[Start of Attachment]
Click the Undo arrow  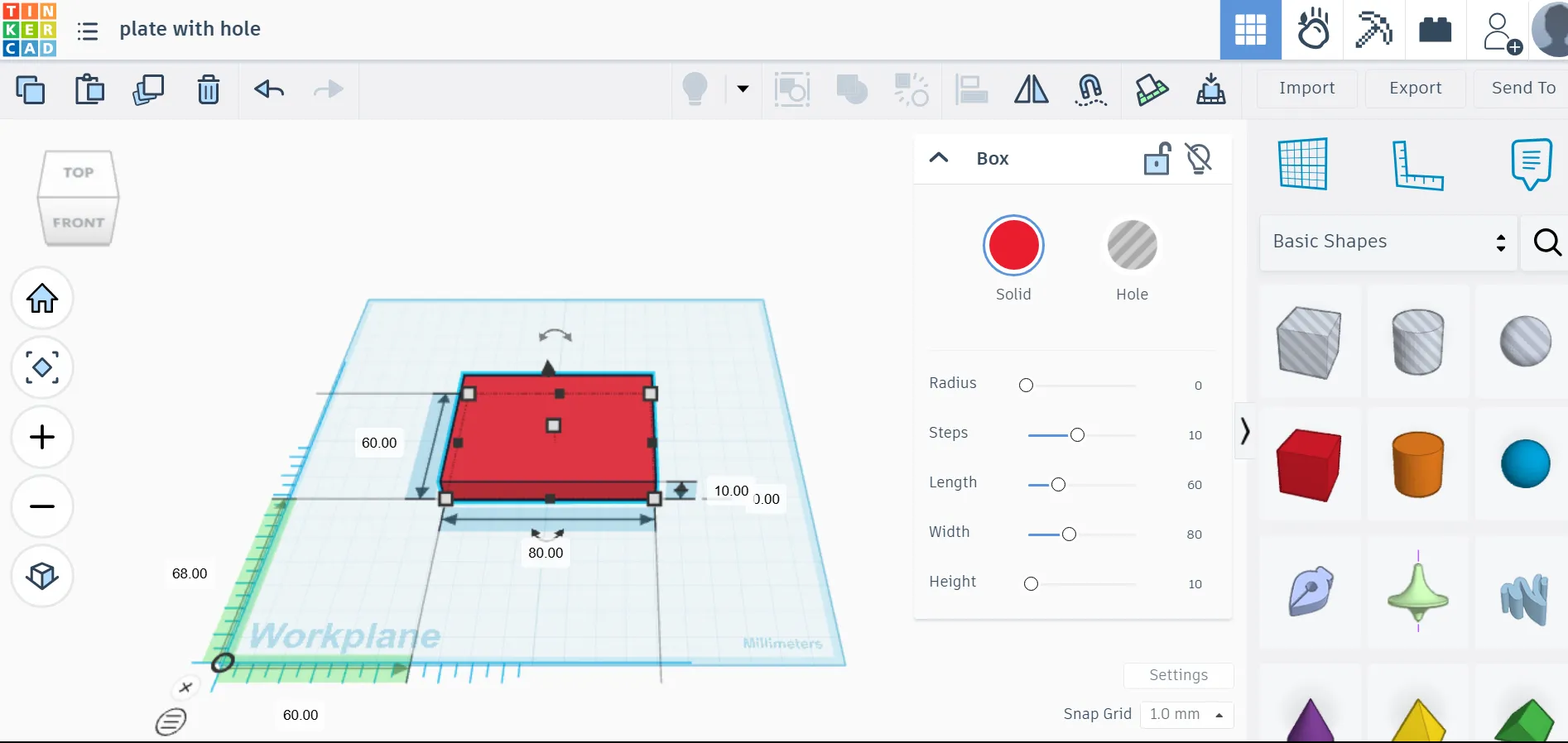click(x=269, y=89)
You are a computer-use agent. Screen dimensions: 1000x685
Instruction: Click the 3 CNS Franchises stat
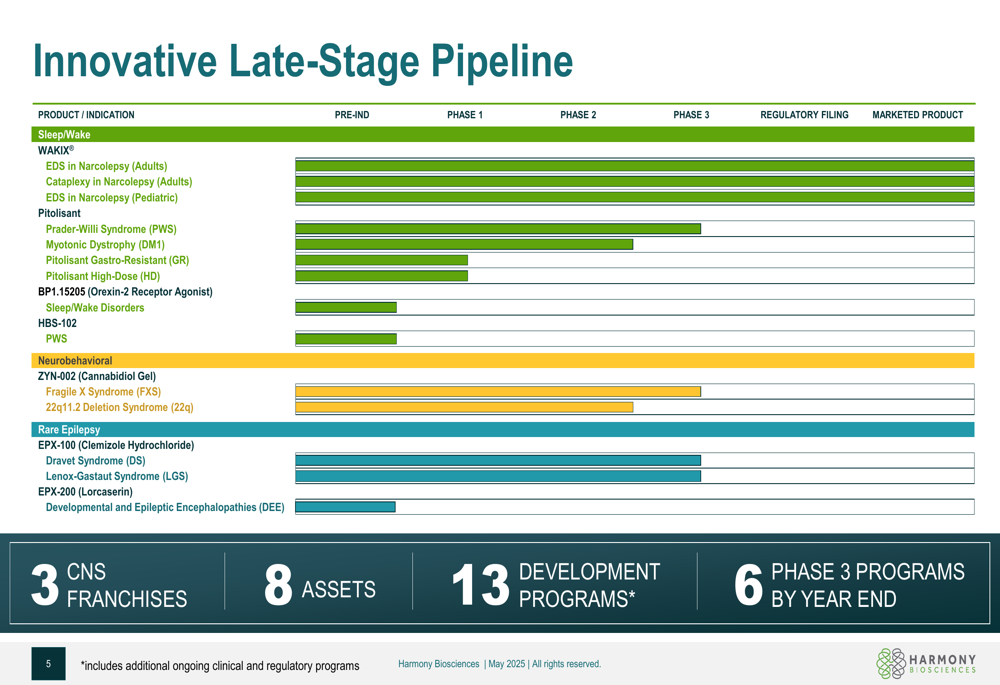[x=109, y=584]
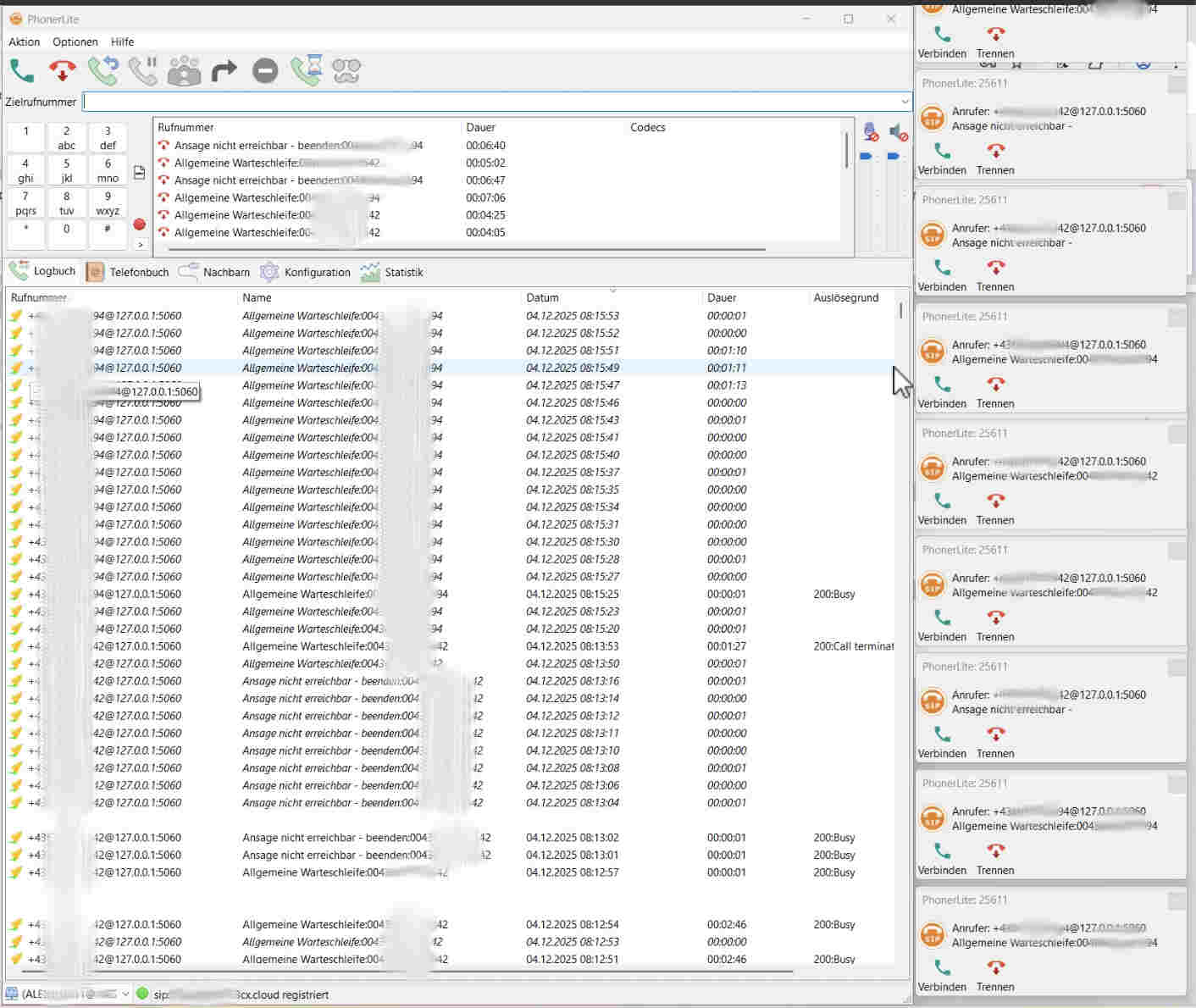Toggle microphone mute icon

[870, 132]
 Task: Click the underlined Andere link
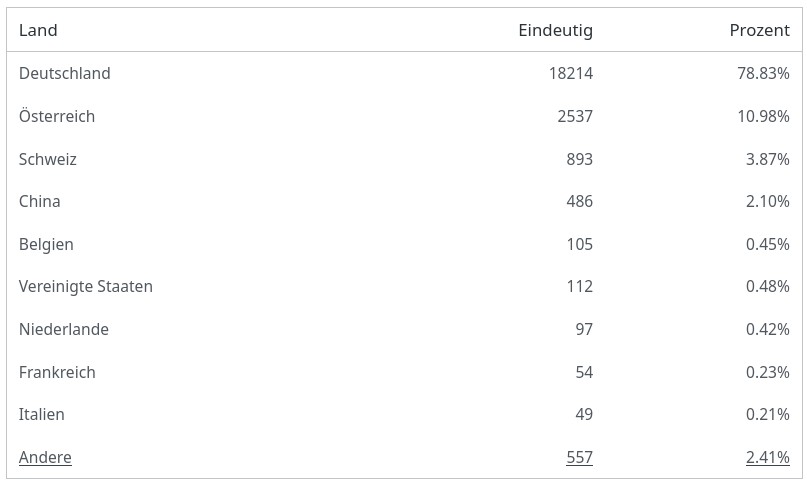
[End of Attachment]
• _ACTIVITY_
Write out, word for word, the line containing "You are a computer-use" and each line after it to the end of the data, and nothing more. Drop the pictures.

• _SOLUTION BELOW_
You are a computer-use agent. Screen dimensions: 1000x685
Instruction: Click the 3 CNS Franchises stat
[x=109, y=584]
Toggle microphone mute icon

[870, 132]
 Task: Click the underlined Andere link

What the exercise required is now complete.